Random quantum volume circuits for benchmarking
About quantum volume
This past spring I contributed a function to Mitiq for sampling random quantum volume circuits. Quantum volume is a single-number benchmark for near-term quantum computers proposed in 2019 by researchers at IBM (see here for a nice overview). The quantum volume of a quantum computer quantifies the largest random circuit of equal width (number of qubits) and depth (layers of gates) which that quantum computer can successfully implement. As a benchmark, it is meant to serve as a more accurate single-number summary of the quality of a quantum computer than simpler quantities such as the number of qubits, or average gate fidelity. Various features of a quantum computing system jointly contribute to its quantum volume score, including how many qubits it has, the fidelity of its operations, and the degree of connectivity of its qubit layout.

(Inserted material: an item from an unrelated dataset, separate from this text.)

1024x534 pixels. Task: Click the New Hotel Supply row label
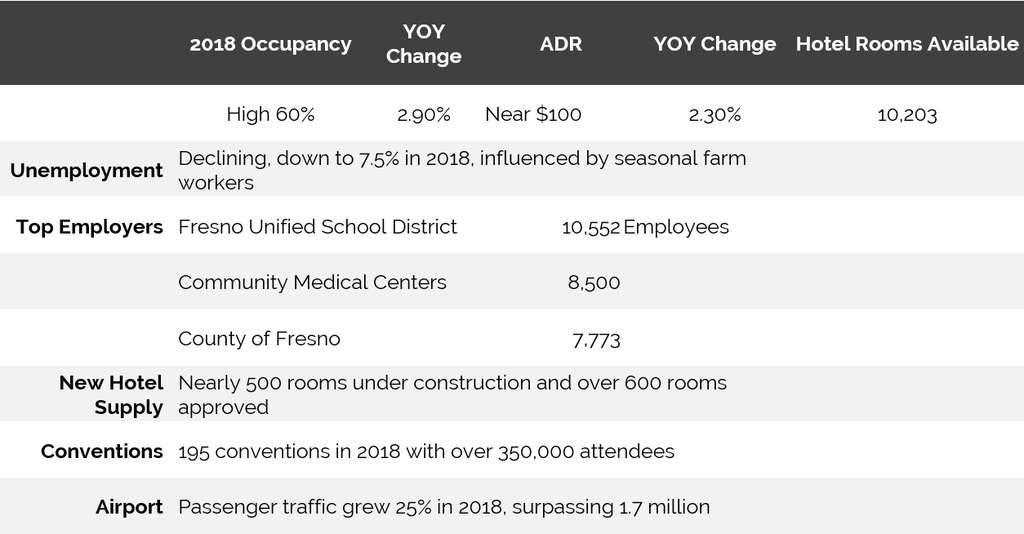point(110,395)
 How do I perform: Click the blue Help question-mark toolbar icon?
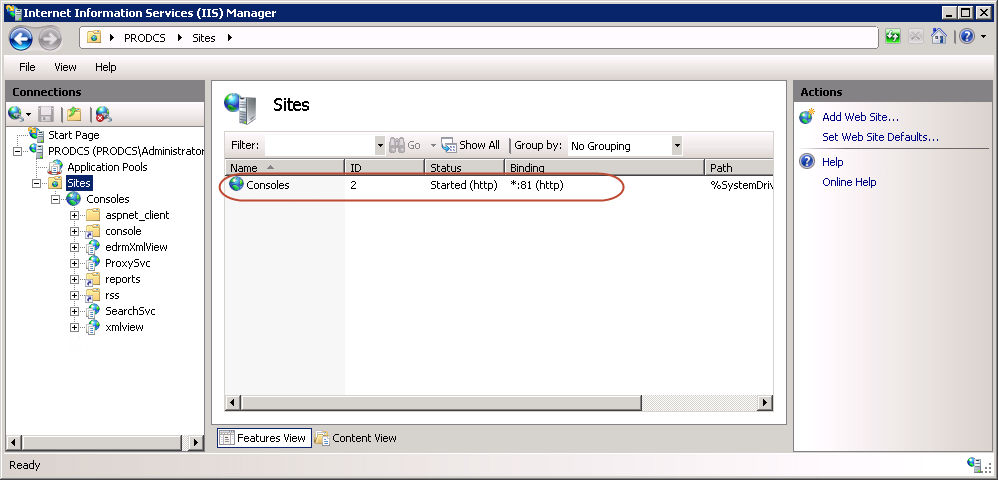(x=964, y=37)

Random quantum volume circuits
The random quantum circuits used in quantum volume experiments consist of d layers of the following computation performed on d qubits: randomly permute all qubits, then apply random two-qubit unitary transformations to every pair of adjacent qubits (leaving one qubit out each time if the number of qubits is odd). Success in executing the circuit is defined in terms of the heavy output generation problem (can the computer produce a set of output strings more than two-thirds of which are “heavy”—have a greater than the median probability of being generated—for that random circuit?).

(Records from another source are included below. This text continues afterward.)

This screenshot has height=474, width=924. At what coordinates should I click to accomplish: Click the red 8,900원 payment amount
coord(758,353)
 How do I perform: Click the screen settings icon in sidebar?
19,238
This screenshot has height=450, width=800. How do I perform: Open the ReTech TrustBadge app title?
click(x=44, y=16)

Adding quantum volume circuits to Mitiq
The functions I implemented for Mitiq generate this type of random circuit and calculate (classically) its set of heavy output strings.
This was my first real project in the world of quantum computing software, and thanks to the Mitiq team it was a great experience—I learned a ton and am excited to work on future Mitiq projects. Thank you especially to Andrea, Nathan, and Misty for being so welcoming and helpful!
About me
I am a graduate student at Stanford University interested in quantum computing, focusing on quantum error correction. Working on a team with Nyle Wong and Zhaoyi Li, I began contributing to Mitiq in the Stanford course “Quantum Computing: Open-Source Project Experience” (CS59SI).